Les cellules concernées sont donc les macrophages. Il s’agit d’une classe de globules blancs capables de phagocytose, c’est-à-dire d’engloutir des petits éléments (fragments de cellules en voie de dégradation, ou de pathogène par exemples) qui doivent être éliminés. Elles ont une fonction innée et sont d’origine embryonnaire. À ce titre, elles sont présentes dans tous les tissus pour assurer un rôle essentiel de nettoyage et de défense. Mais elles peuvent aussi avoir une fonction acquise dérivant, selon le besoin, d’une autre classe de globules blancs, les monocytes. C’est bien le cas chez le obèses évoqués, que ceux-ci décident à un moment de réduire ou non leur masse graisseuse excessive.

Le caractère inflammatoire acquis peut se manifester à des endroits où on ne l’attend pas vraiment. Comme des expériences menées chez la souris l’ont démontré, il peut y avoir, via le réseau circulatoire, une atteinte de l’œil. Avec comme possible conséquence, l’émergence avec l’âge d’une dégénérescence maculaire. La rétine atteinte peut altérer la qualité de la vision et mener, dans le pire des cas, à la cécité.

Il n’y a certes pas de lien immédiat; c’est un facteur de risque additionnel qui n’a pour le moment été validé que chez la souris. Mais connaissant l’importance qu’a la vue dans notre vie quotidienne, cela vaut tout de même la peine d’y penser…

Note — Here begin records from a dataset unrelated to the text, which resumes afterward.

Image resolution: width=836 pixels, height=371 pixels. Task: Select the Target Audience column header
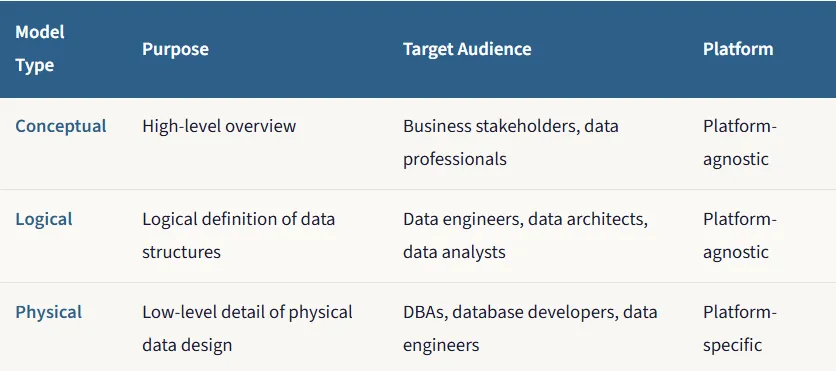[x=467, y=49]
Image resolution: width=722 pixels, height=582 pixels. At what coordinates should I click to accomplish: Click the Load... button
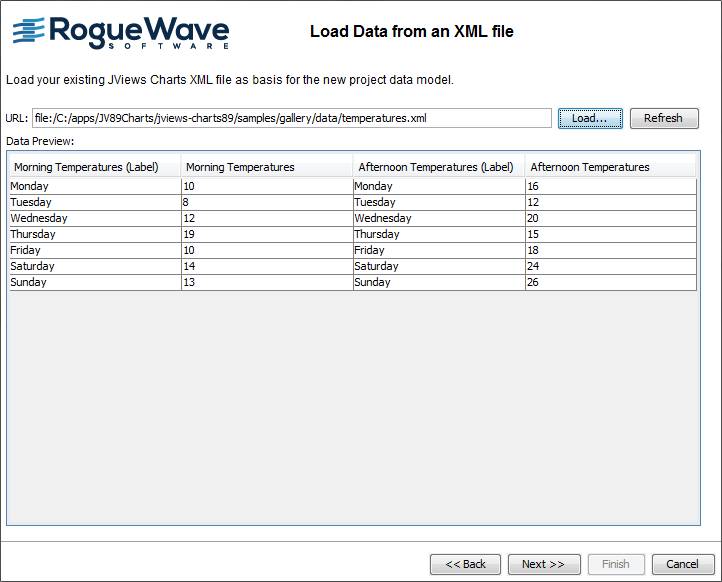590,118
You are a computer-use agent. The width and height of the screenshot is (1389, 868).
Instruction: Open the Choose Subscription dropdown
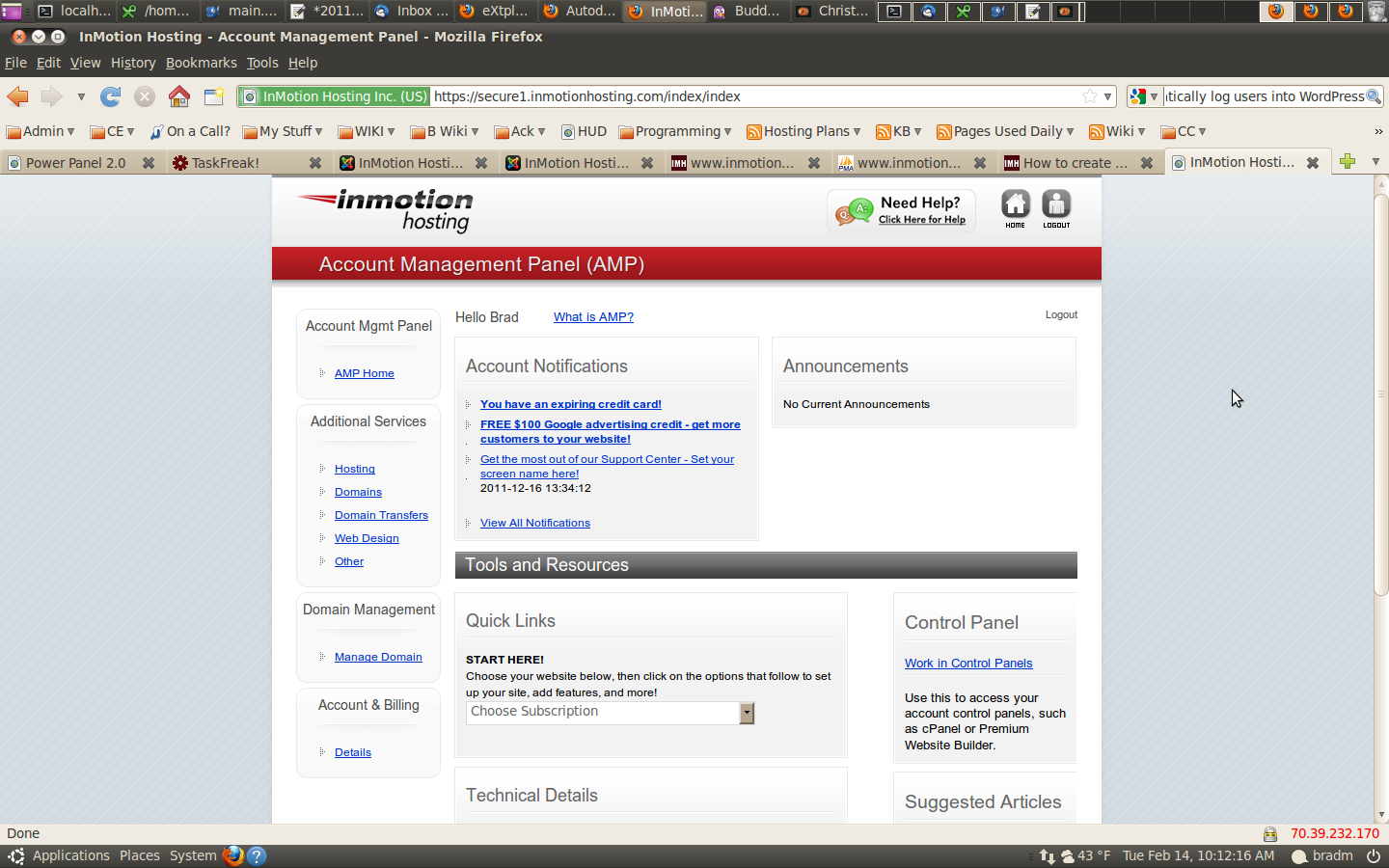coord(610,713)
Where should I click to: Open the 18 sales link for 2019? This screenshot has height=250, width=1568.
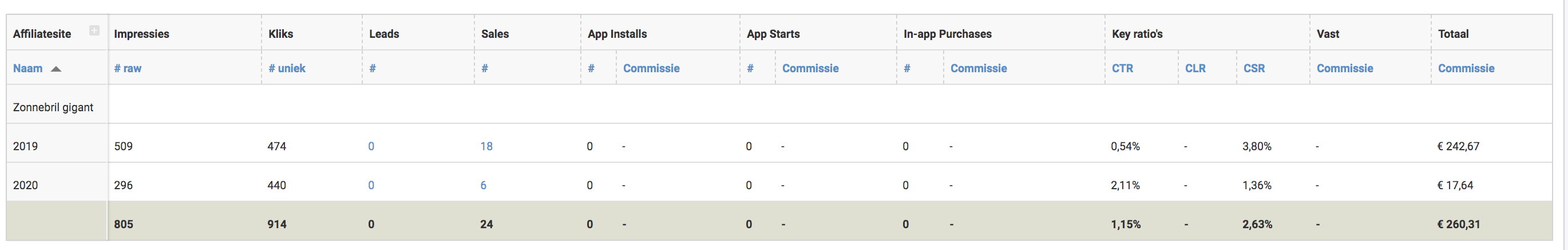coord(486,146)
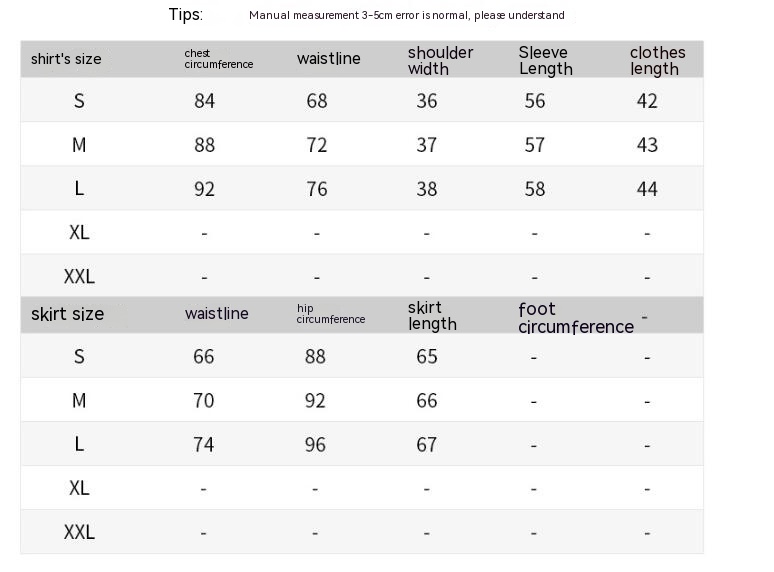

    Science, 379: 28-29 et 45-62

BIOZOOM

Ne vous fiez pas à sa mignonne petite tête, la marte à gorge jaune ou Marte d’Inde (Martes flavigula) est une redoutable prédatrice. Omnivore, elle peut tout autant se nourrir de fruits ou de baies, de lézards, d’oiseaux et de leurs œufs que s’attaquer à des proies bien plus imposantes ! Pour cela, elle est capable de grimper dans les arbres, sauter de l’un à l’autre comme un singe et parcourir jusqu’à 20 km ! Ce petit mammifère de la famille des Mustélidés peut mesurer jusqu’à 1 m de long (queue comprise) et vit dans les forêts tempérées de l’Himalaya, de l’Est et du Sud-Est de l’Asie.